安江良介、生と死②
安江は金沢大学の出身で、私の大学の先輩である。旧姓四高でかつては中野重治、石堂清倫、井上靖といったそうそうたる人物がいたが、新制大学になってからは中央で活躍する人も減った。ましてやジャーナリズムの世界ではほとんどいない。その中にあって安江は数少ない先輩だった。
安江との出会いは大江健三郎さんを通してだ。「シリーズ・授業」という番組で知己を得た私は、大江さんに広島に関する新しい特集番組制作を申し出た。
『ヒロシマノート』――1962,3年に開かれた原水爆禁止大会の模様を取材したルポルタージュの名作。広島の出来事を現代の課題としてとらえ、その後広島のことを考えるうえでの“バイブル”となった。ノーベル賞作家大江健三郎の代表作の一つだ。この本の編集者が安江良介だった。

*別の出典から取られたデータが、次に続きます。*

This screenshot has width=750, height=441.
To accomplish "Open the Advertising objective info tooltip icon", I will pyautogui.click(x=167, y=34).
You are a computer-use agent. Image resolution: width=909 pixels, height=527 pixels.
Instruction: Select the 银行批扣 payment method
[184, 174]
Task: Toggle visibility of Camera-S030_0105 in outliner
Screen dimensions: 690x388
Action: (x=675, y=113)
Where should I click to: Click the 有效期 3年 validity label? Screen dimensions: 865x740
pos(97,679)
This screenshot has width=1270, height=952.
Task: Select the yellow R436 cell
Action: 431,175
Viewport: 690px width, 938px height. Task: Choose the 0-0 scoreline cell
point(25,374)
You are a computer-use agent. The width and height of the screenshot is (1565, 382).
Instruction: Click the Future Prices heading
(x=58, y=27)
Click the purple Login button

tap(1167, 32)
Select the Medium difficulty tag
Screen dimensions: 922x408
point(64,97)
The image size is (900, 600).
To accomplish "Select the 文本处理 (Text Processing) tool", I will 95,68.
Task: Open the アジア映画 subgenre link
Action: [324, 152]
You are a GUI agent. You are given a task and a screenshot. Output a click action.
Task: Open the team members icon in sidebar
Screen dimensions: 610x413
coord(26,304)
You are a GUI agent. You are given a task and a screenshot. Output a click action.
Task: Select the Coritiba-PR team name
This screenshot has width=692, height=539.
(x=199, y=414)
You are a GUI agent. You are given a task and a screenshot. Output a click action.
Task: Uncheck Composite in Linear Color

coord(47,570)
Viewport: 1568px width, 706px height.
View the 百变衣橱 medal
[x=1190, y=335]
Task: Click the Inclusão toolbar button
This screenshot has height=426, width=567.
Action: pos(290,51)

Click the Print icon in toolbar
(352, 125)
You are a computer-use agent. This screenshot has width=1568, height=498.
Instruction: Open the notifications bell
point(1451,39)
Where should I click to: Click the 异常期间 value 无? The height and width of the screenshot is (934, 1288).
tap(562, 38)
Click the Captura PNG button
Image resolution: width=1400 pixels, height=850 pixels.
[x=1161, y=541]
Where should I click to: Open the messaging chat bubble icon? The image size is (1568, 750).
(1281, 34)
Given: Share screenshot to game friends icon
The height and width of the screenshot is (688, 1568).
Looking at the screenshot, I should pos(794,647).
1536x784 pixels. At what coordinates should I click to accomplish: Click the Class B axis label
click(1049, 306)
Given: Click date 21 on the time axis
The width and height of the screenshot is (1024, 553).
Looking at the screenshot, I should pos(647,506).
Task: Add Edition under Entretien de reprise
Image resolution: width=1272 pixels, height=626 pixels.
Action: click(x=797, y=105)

大江さんと安江は同年生まれだ。安江が岩波に入社した1961年、大江さんは芥川賞を受賞華々しくデビューした。安江は平和運動を取材していた。
1962年東京で開かれた原水禁大会を見て、翌年の広島大会は相当厳しい状況になるという推測を安江はもった。中ソ対立による原水禁の分裂を予期したのだ。おおかたの予想は「聖地広島」で行えば分裂は避けられるだろうと考えられていた。
安江は――
《私は逆に、「聖地広島」でこそ分裂せざるをえないだろうと思っていました。人類にとってのヒロシマ・ナガサキという意味、広島のきず、被爆者、そしてそれにつらなる人々、そういう人たちの目の前で、政治的な運動が分裂していくはずだと、私は思ったのです。そして、こういう重層的な問題をグローバルに捉えられるのは大江さんしかないと思いました。》
事態は安江の予想したとおりになってゆく。その模様を大江さんが書き安江がサポートした。
一方、二人とも個人的な苦悩をかかえていた。その年の5月に安江は長女を得たが3日目に突然死亡した。6月に大江さんの長男光が誕生したが脳に障碍をもっていた。
大江さんはその苦悩から逃れるようにして広島へ行ったことは前にも書いた。この出来事は大江さんの人生とジャストミートする。
私が大江さんにお願いした特番とは、ヒロシマの世界的課題だった。世界の核状況をヒロシマという視点で見つめる特集である。大江さんは安江君の意見も聞いてみたらどうだろうと、私にすすめた。そこで私は岩波書店を訪ねた。それが安江と初めて出会いとなる。